▸ INFORMATION SHOWN
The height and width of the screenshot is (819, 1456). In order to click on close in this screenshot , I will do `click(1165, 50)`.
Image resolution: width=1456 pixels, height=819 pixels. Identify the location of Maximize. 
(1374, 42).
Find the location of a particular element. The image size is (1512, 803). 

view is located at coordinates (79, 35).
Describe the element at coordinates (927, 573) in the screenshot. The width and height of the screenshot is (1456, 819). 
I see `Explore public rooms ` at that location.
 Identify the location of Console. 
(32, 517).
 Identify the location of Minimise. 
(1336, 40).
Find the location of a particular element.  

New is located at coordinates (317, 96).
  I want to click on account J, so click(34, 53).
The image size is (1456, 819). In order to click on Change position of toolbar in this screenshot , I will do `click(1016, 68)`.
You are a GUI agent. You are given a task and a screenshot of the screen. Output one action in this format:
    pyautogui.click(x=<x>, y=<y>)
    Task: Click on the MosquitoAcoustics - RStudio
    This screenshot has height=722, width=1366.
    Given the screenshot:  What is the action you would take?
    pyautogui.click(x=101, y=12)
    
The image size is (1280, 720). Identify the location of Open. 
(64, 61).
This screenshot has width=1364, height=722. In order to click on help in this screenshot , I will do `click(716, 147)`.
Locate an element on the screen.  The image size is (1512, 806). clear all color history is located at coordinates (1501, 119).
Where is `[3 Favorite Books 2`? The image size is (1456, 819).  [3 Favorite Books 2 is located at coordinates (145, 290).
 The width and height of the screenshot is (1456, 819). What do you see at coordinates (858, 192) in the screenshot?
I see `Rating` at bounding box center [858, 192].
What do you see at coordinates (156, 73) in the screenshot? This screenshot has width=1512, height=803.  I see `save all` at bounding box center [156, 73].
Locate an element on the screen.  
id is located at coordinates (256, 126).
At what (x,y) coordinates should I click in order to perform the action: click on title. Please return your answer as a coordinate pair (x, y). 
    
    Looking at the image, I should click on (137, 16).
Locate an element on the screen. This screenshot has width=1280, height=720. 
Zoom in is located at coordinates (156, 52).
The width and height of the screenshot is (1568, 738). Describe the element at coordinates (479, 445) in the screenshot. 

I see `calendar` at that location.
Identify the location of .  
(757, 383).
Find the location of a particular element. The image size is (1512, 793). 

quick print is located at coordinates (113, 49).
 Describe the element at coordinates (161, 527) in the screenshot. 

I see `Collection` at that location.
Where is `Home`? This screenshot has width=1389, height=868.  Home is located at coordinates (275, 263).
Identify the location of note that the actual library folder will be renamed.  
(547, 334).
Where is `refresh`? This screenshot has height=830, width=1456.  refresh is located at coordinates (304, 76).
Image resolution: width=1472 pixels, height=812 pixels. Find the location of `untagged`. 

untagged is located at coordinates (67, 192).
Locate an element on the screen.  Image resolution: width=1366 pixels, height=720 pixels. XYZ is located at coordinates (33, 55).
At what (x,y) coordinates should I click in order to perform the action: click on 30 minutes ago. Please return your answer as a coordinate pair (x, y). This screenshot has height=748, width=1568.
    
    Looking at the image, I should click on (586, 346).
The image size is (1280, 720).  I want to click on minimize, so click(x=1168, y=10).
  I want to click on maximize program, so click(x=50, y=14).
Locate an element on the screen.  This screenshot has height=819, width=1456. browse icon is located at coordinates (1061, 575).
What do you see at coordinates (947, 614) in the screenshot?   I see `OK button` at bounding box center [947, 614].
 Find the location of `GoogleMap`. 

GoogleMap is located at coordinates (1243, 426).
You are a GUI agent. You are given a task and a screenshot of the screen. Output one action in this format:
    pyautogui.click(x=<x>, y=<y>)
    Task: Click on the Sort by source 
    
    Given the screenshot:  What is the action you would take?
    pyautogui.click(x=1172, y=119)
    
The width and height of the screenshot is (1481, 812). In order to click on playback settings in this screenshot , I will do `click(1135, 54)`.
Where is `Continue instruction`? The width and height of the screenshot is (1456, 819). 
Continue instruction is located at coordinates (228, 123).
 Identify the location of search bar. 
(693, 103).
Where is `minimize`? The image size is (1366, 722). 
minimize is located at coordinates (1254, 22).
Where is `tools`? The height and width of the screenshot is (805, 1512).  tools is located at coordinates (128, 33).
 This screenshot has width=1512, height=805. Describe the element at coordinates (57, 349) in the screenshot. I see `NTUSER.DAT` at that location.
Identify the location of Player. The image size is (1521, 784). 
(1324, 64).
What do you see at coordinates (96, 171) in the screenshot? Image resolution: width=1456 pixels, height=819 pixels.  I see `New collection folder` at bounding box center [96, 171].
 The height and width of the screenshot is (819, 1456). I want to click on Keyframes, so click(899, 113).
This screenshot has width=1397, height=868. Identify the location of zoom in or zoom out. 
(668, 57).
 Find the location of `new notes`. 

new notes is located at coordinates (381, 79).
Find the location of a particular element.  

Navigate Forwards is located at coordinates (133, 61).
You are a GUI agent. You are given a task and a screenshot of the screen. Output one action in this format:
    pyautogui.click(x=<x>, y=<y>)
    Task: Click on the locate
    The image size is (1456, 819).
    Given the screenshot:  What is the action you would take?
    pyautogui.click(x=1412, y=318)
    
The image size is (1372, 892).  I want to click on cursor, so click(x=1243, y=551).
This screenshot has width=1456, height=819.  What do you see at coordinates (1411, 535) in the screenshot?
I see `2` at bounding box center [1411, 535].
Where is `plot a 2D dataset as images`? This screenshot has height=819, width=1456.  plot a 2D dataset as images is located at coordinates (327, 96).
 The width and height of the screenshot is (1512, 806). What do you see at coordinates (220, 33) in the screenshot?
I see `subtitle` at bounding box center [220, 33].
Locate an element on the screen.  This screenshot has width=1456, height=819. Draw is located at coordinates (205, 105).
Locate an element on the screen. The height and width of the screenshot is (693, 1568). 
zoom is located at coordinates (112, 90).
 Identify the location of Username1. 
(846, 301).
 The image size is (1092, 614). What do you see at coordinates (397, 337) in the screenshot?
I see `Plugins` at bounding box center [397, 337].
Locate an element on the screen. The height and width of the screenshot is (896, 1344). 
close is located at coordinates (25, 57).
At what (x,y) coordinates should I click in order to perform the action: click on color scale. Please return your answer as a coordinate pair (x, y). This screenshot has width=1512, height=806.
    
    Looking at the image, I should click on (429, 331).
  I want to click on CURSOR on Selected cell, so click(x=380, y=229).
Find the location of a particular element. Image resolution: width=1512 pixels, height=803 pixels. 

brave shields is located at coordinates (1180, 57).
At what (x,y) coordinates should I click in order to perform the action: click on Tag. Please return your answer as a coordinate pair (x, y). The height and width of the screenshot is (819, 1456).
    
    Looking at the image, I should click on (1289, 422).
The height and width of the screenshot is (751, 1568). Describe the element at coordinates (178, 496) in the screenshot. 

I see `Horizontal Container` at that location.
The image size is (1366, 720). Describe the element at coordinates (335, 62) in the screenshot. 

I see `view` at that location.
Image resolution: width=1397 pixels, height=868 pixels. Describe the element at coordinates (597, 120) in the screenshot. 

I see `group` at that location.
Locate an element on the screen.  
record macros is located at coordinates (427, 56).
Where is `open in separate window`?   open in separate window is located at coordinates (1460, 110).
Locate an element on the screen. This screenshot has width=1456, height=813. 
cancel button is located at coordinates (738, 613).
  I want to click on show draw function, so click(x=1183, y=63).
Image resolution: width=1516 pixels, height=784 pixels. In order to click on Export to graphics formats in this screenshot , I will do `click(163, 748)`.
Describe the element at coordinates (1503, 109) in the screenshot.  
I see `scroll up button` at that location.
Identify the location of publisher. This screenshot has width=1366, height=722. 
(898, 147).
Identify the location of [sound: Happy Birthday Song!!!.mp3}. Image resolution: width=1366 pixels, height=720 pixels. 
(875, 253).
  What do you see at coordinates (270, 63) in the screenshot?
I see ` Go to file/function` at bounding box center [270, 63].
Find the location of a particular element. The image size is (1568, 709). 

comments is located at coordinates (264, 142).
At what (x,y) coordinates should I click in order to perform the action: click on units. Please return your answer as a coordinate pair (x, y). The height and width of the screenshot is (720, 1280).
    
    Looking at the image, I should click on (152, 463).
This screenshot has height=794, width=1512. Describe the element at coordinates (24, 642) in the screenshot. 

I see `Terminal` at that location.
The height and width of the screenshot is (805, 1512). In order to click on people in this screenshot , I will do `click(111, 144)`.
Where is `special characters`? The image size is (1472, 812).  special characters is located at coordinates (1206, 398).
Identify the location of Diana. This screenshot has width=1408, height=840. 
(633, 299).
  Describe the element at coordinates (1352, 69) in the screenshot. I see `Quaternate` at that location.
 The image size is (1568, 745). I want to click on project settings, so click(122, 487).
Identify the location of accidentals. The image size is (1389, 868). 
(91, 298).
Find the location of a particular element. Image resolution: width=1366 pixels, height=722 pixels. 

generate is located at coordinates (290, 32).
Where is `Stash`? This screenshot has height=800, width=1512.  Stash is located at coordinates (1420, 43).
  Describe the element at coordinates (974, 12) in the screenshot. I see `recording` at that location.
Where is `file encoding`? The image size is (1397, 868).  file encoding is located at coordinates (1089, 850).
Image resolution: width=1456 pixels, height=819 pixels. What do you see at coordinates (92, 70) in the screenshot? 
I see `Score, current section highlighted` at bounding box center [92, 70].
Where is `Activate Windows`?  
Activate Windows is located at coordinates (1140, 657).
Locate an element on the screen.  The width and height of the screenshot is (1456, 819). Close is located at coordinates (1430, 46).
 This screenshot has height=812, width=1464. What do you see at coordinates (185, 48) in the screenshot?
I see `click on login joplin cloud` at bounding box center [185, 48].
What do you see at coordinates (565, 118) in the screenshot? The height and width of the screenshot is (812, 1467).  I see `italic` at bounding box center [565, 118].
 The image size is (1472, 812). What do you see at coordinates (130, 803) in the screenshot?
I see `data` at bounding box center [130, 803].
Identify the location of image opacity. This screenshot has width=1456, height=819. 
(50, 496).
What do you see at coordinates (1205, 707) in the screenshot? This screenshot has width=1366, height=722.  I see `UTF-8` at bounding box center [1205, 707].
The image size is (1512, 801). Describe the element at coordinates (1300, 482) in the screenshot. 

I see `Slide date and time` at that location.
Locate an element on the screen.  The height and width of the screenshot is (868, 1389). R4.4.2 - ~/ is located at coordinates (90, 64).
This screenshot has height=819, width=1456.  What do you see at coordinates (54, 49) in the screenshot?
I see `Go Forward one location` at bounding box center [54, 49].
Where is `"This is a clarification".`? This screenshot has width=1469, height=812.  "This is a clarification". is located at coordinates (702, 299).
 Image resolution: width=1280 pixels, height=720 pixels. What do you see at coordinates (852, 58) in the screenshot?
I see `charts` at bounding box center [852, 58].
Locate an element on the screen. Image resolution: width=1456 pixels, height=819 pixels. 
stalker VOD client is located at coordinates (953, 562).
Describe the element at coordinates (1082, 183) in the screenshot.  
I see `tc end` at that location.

▸ TO DO
Copy the listing above word for word, from the line containing "The width and height of the screenshot is (1481, 812)." through the line containing "(1324, 64).", including both of those lines.

▸ FULL OUTPUT
The width and height of the screenshot is (1481, 812). In order to click on playback settings in this screenshot , I will do `click(1135, 54)`.
Where is `Continue instruction`? The width and height of the screenshot is (1456, 819). 
Continue instruction is located at coordinates (228, 123).
 Identify the location of search bar. 
(693, 103).
Where is `minimize`? The image size is (1366, 722). 
minimize is located at coordinates (1254, 22).
Where is `tools`? The height and width of the screenshot is (805, 1512).  tools is located at coordinates (128, 33).
 This screenshot has width=1512, height=805. Describe the element at coordinates (57, 349) in the screenshot. I see `NTUSER.DAT` at that location.
Identify the location of Player. The image size is (1521, 784). 
(1324, 64).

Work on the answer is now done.